Posted: 01/17/2013 8:40 am

Cluster Suck? The New York Daily News takes another look at the StudentsFirstNY teacher distribution report and finds something stunning: 20 percent of teachers are "bad" teachers in each of 14 Brooklyn schools. To give you some perspective: only 3 percent of all city school teachers got these negative ratings. And two of those schools received "A" ratings from the Department of Education. (I should note here that these ratings are volatile, etc., but you already knew that.)

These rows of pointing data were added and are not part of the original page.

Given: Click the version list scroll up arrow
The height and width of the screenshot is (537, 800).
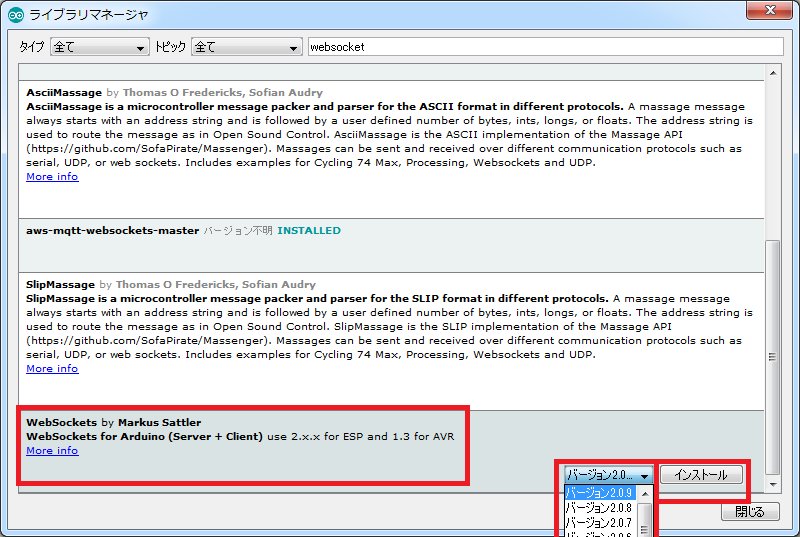Looking at the screenshot, I should [646, 493].
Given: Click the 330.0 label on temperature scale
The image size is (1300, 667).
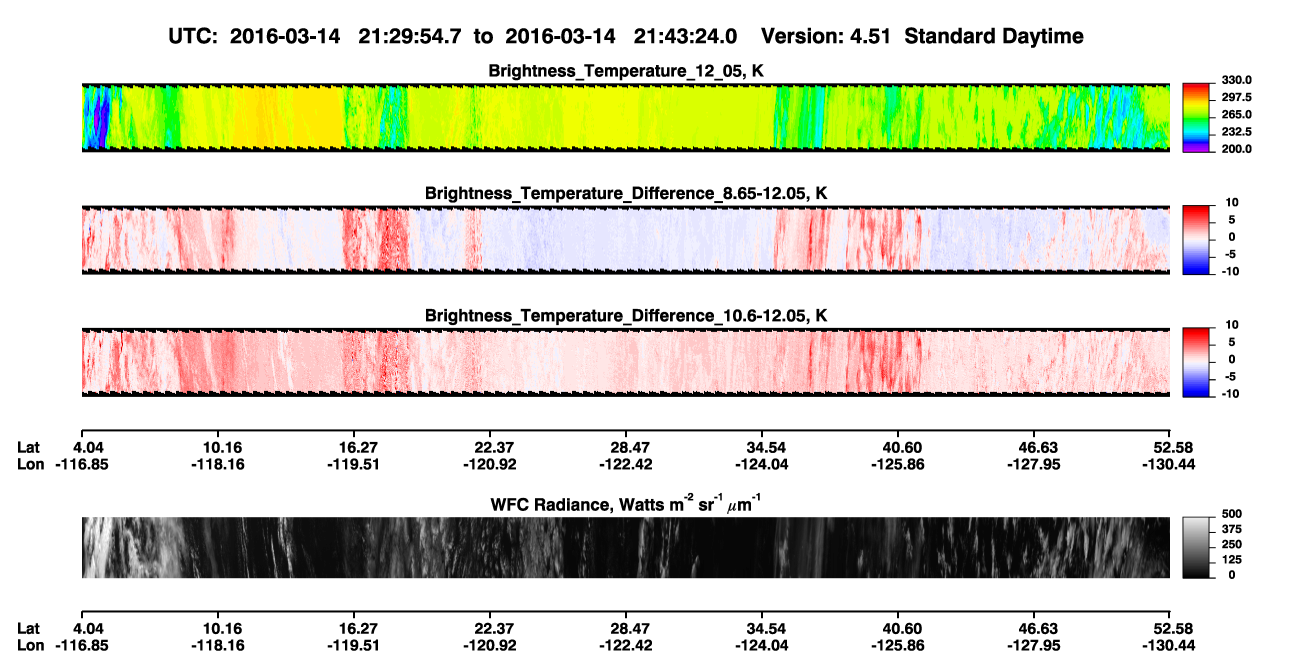Looking at the screenshot, I should click(1236, 80).
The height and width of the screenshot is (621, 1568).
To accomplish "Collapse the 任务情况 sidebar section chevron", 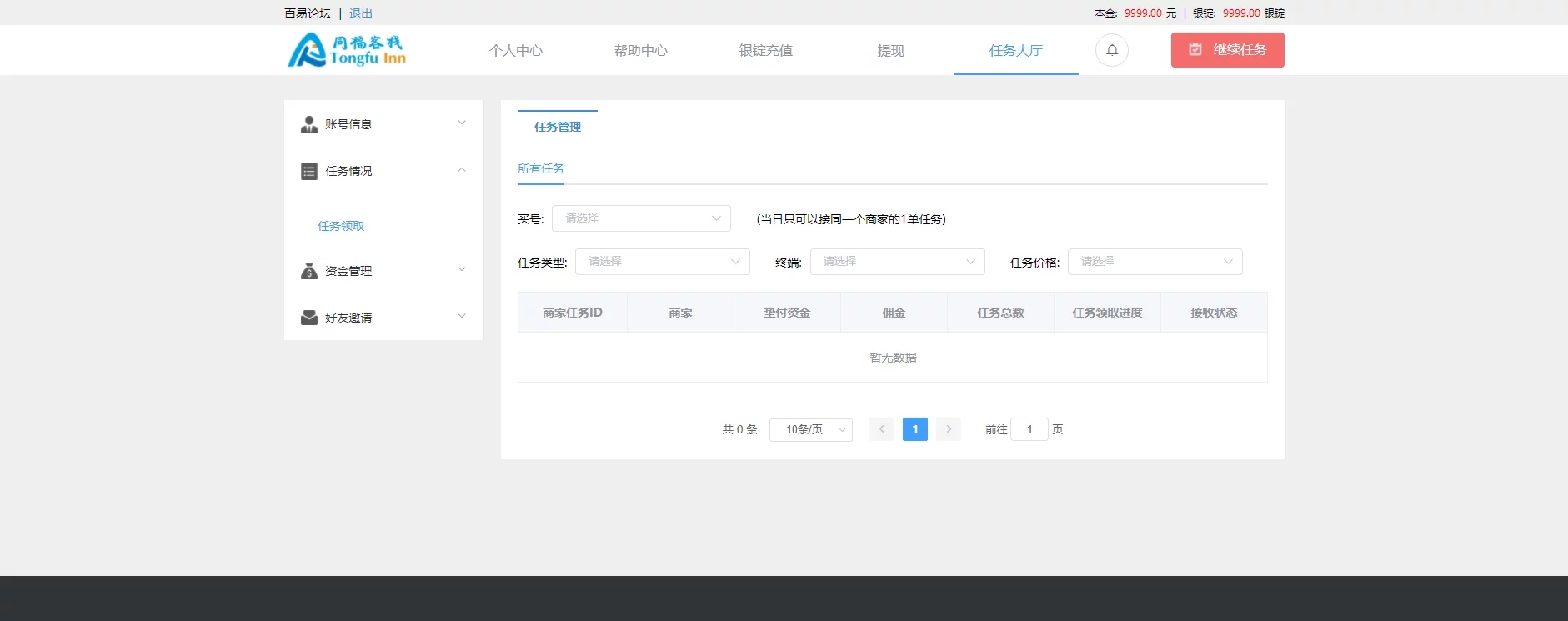I will (x=462, y=170).
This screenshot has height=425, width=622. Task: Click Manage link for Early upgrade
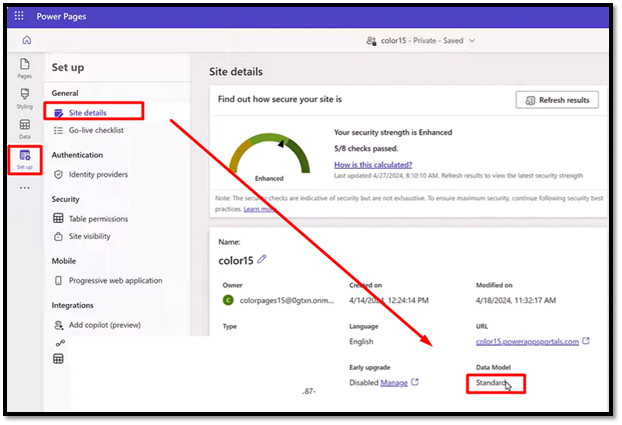click(394, 382)
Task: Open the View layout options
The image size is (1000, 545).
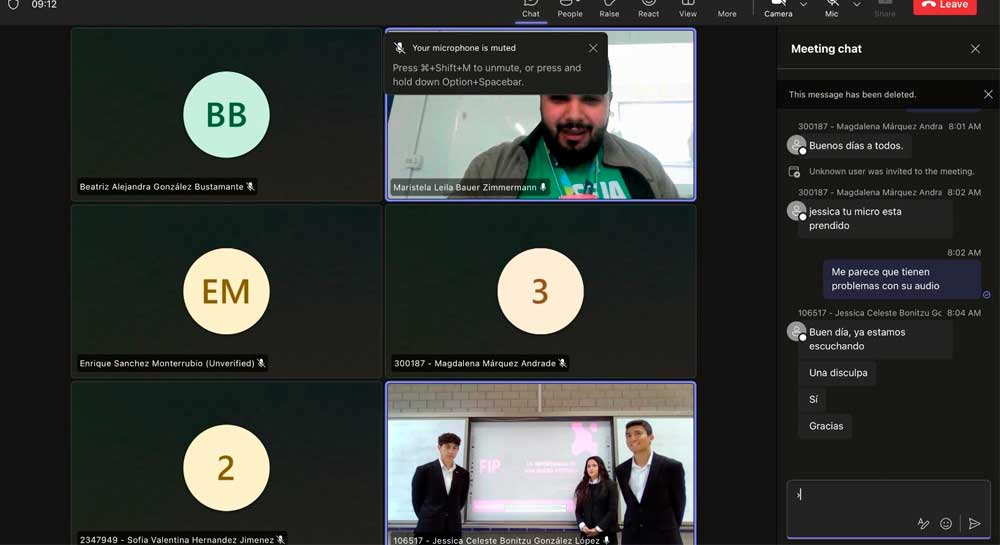Action: (x=688, y=6)
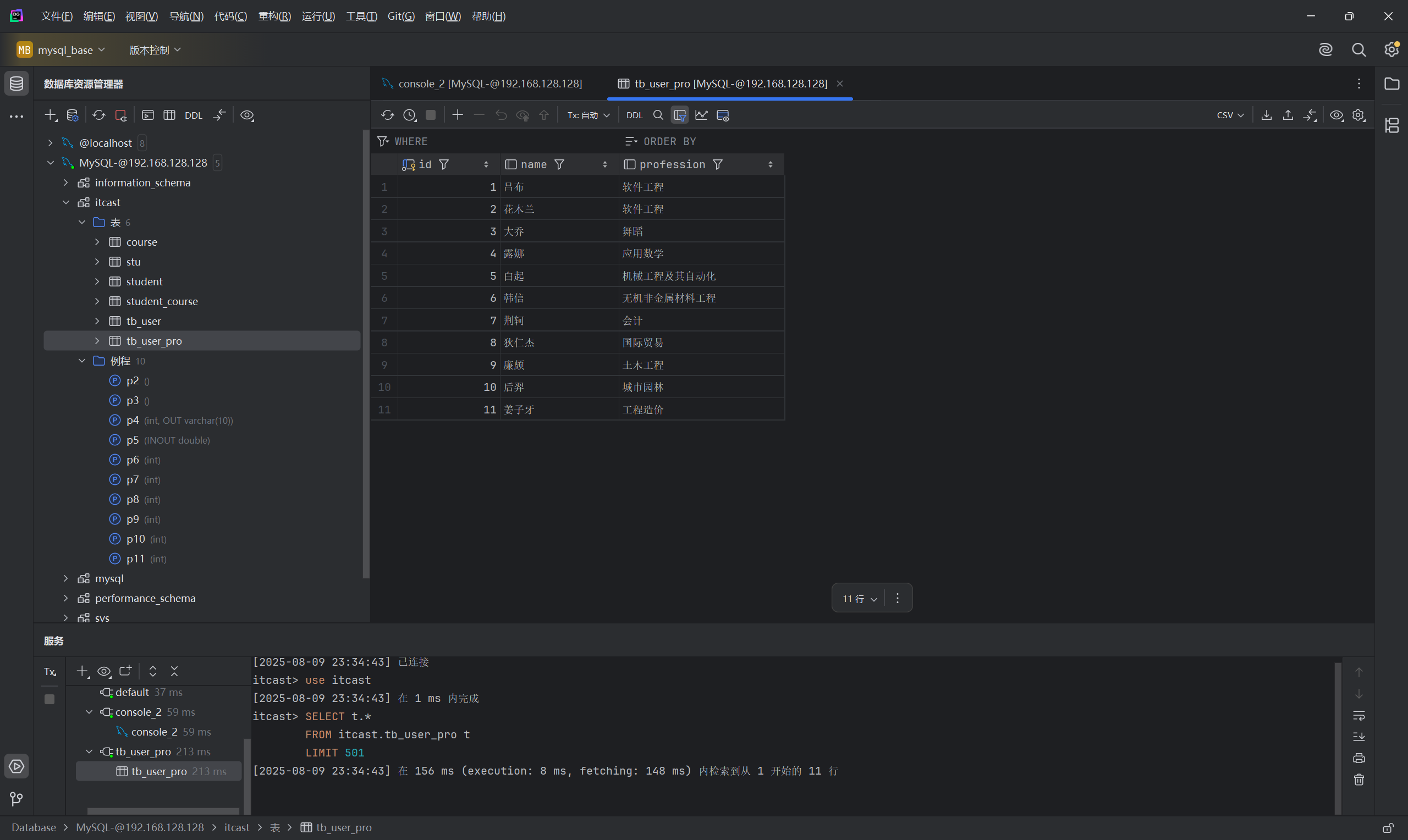This screenshot has height=840, width=1408.
Task: Expand the tb_user table node
Action: point(97,321)
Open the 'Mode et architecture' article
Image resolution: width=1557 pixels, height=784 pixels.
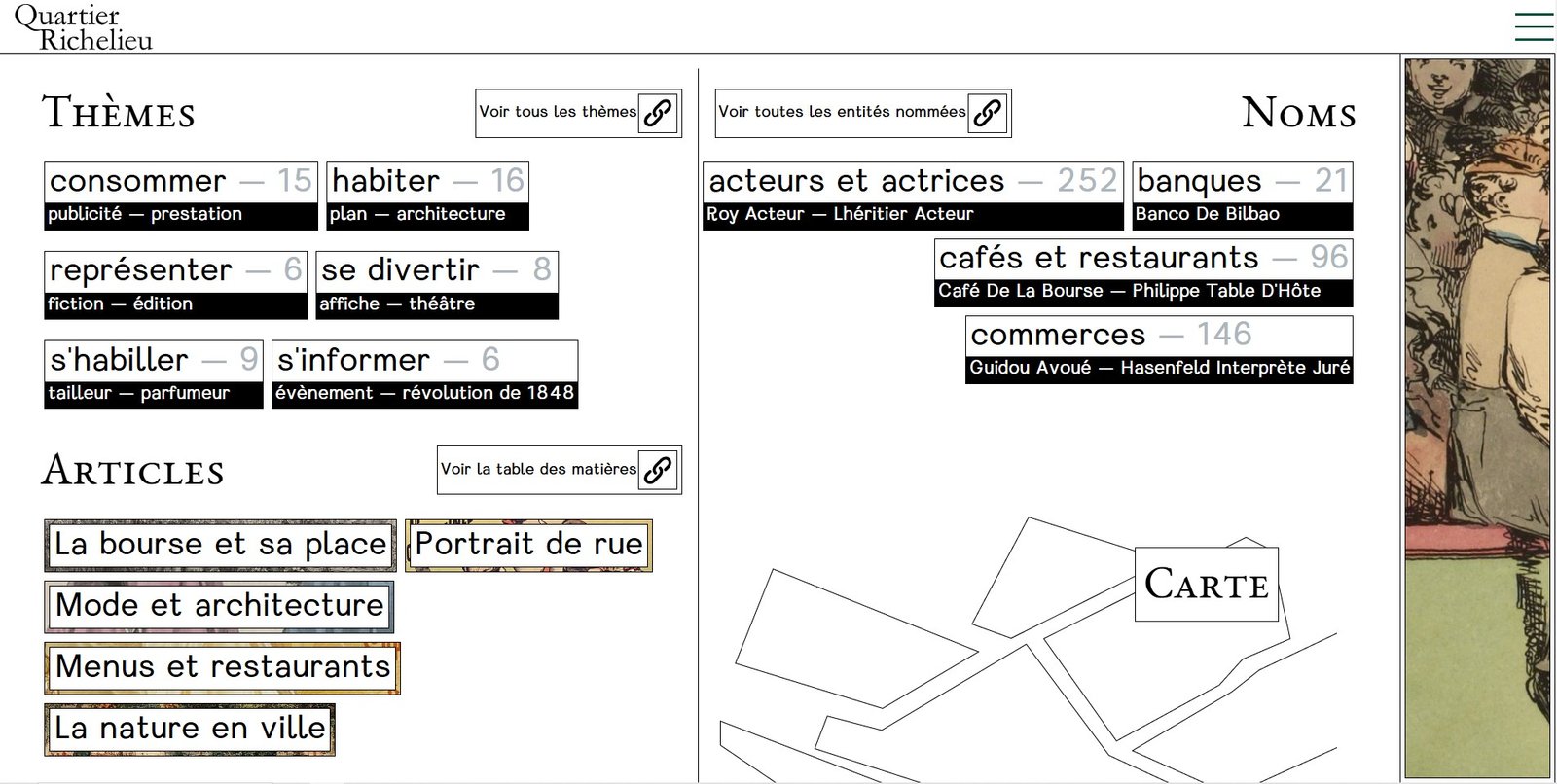pos(219,606)
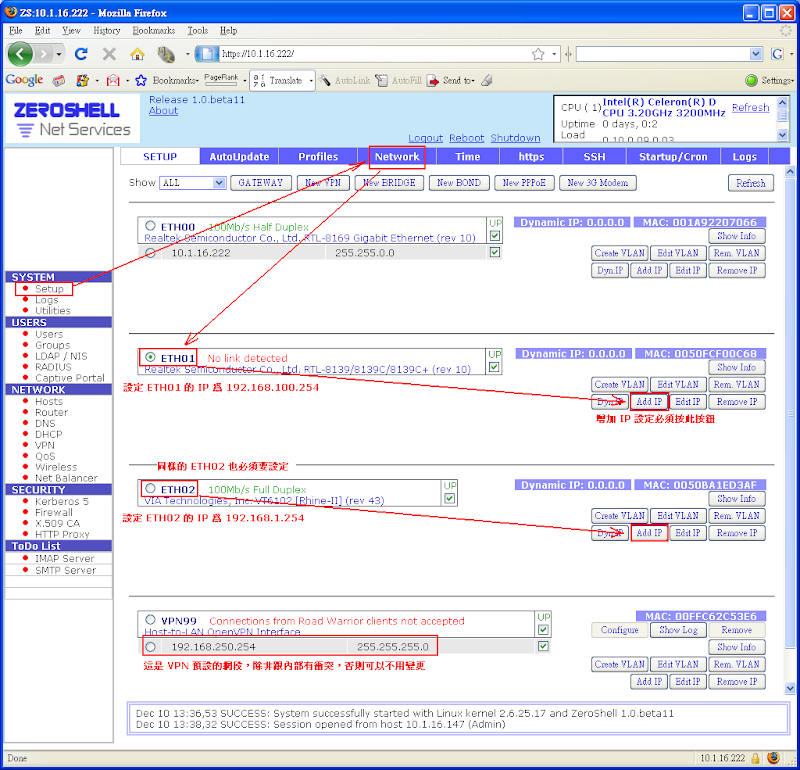Reload the page with the refresh icon
Image resolution: width=800 pixels, height=770 pixels.
(81, 54)
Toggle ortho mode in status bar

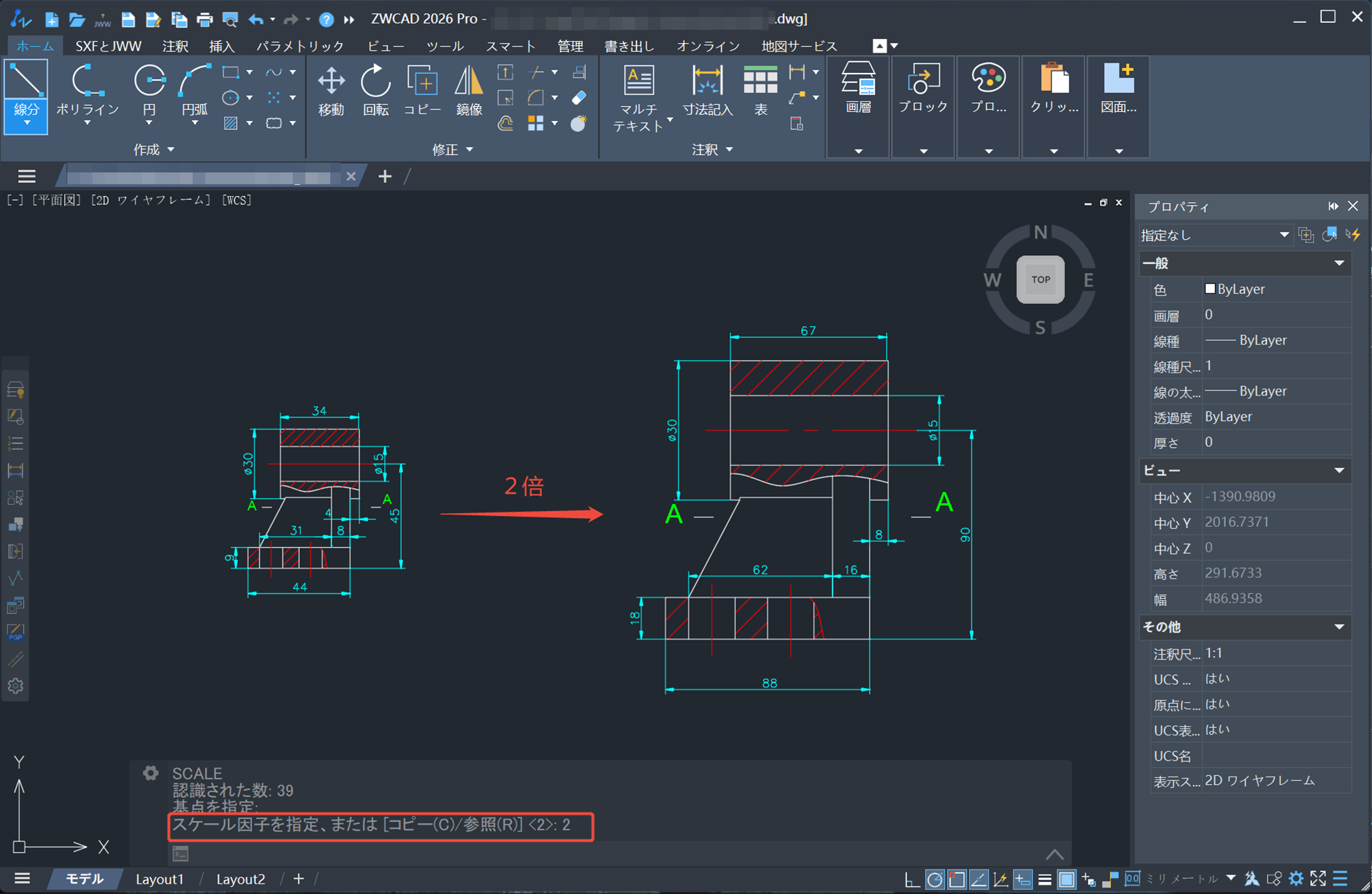(912, 879)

Mo Growth Mo Problems? In a story we posted this morning, we take a close look at charter school quality. While it's tough to make any definitive statements about relative charter school quality nationally, a case study of Michigan provides an illustrative example. "Are they living up to their promise?" asked Harrison Blackmond, who works as the Michigan director for Democrats for Education Reform, a national pro-charter group. "No. I'm not so sure."

What was really interesting about reporting this is that the narrative on charter quality is slightly different. In most cliched education reform stories, it's the teachers union that functions as the counterpoint to big reform ideas. But in this case, it's the very proponents of those ideas that are saying it's time to take a hard look at how good these schools are before we blindly let them grow.

Why Did My School Close? It's that time of year again. The city of Chicago -- among others -- is figuring out which schools to close. While awaiting that decision, WBEZ has prepared this neat map that shows what has happened following the school closures of yesteryear. Definitely worth checking out.

Will The Learning Revolution Be Digitized? As you might have heard, California has said it would offer online courses -- "Massively Open Online Courses," or MOOCs, to be precise -- to California State University students who need remedial help. Over at the Atlantic, Ian Bogost contends that this isn't the way to catch students up, and will divert public education money to the company Udacity. "The answer to underfunded, lower effectiveness primary and secondary education requires subsidizing a private, VC-funded bet made on a roulette wheel fashioned from the already precarious prospects of a disadvantaged population," he writes.

Is Preschool Necessary For Advantaged Kids? In an interesting Slate piece, Melinda Wenner Moyer argues that maybe it's not. "Yearlong pre-preschool stress-fests" might be unnecessary, she writes, because "research suggests that preschool only benefits children from these disadvantaged families (in particular, families that are below the poverty line, whose mothers are uneducated, or who are racial minorities). This could be because preschool acts as a kind of 'equalizer,' ensuring that for at least a few hours a day, these kids get the same high-quality interaction with adults as more advantaged children do, which helps to even the developmental playing field." Interesting. We give her kudos for citing the Hart and Risley research. Classic.

Meanwhile In New York... In the nation's largest school district, a bus strike is grinding into its second day. Attendance fell yesterday as a result of the strike. Also, today is January 17, the deadline the city has for developing a teacher evaluation scheme -- or face the loss of $300 million in Race to the Top state budget money.